CARING FOR THE CAREGIVERBartelt learned firsthand what it’s like to be a caregiver for an individual with GBM when she lost her fiancé to the disease in 2006. With this disease especially, she said, “The caregiver role is critical to help patients maintain a positive attitude and ensure that they’re compliant with all of the treatment.”
However, she cautioned, the GBM caregiver role poses its own risks: “Basically, it consumes you ... it is so stressful and so tiring. It becomes your life.” She urged her nursing colleagues to encourage GBM caregivers to make time for themselves. “Caregivers need to accept help from those around them. They also need to ensure that they have some normalcy in their lives and continue to engage in activities they enjoyed before their loved one was diagnosed ... They’ll be a better caregiver for it.”

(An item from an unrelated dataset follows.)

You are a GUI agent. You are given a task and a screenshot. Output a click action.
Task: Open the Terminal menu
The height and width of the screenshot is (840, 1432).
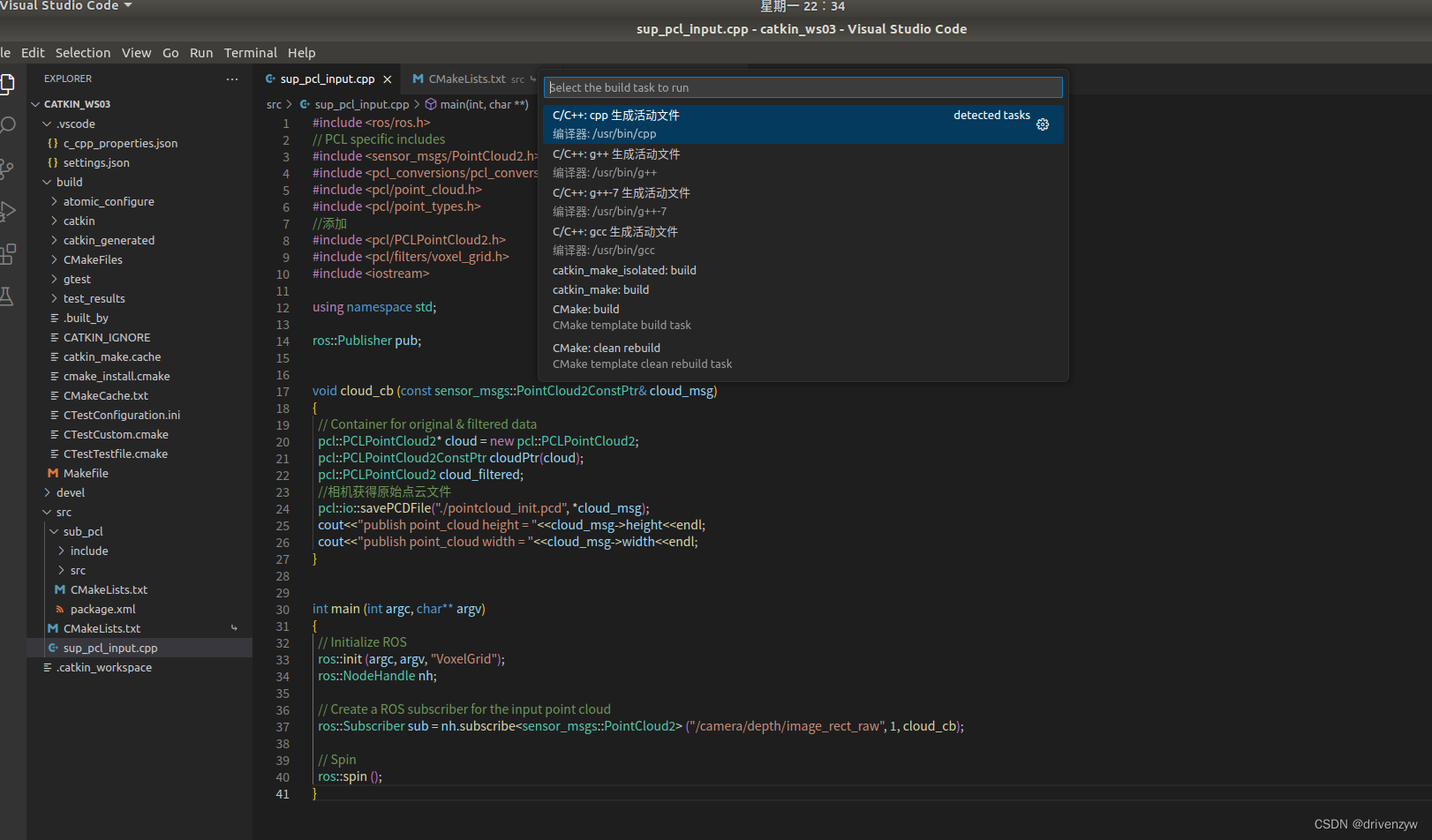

Bartelt recalled discussing her own caregiver experience with the husband of one of her GBM patients. "I asked him, ‘Do you wake up listening to her breathe at night?’ He said, yes. ‘Do you wake up when she goes to the bathroom?’ He said, yes. ‘What do you do for yourself?’ I asked. ‘I go to the gym and work, but I rush home,’ he said ... ‘I’m scared to death.’”
Given the generally poor prognosis in GBM, Bartelt said that it is also important for nurses and caregivers to encourage patients to write notes to their loved ones while they are cognitively able to do so. In the case of parents with younger children, she tells them, “This is your opportunity to tell your children what you want them to know.”
And stress, Bartelt reminded her peers, is not exclusive to patients with brain tumors and their caregivers. For nurses new to this specialty, in addition to keeping current on the treatment options and getting to know each patient individually, she urged, “You’ve got to get away from this for a little while. When you look at a new patient, see where their tumor is, it can bring back [the memories of] other patients that you’ve lost with that same tumor location.”
Even though the patient is new to the diagnosis, Bartelt continued, “Nurses know what’s coming. Patients rely on your expertise and past experience to guide them” as they grapple with decisions about their treatment. They want to know survival projections for their cancer with—and without—treatment.
The difficulty of such situations is undeniable. Even so, Bartelt said, supporting these patients helps to ground her in her own life. “It gives you compassion for all patients and passion for your profession ... it makes you a better person, no matter how tragic the situation may be.”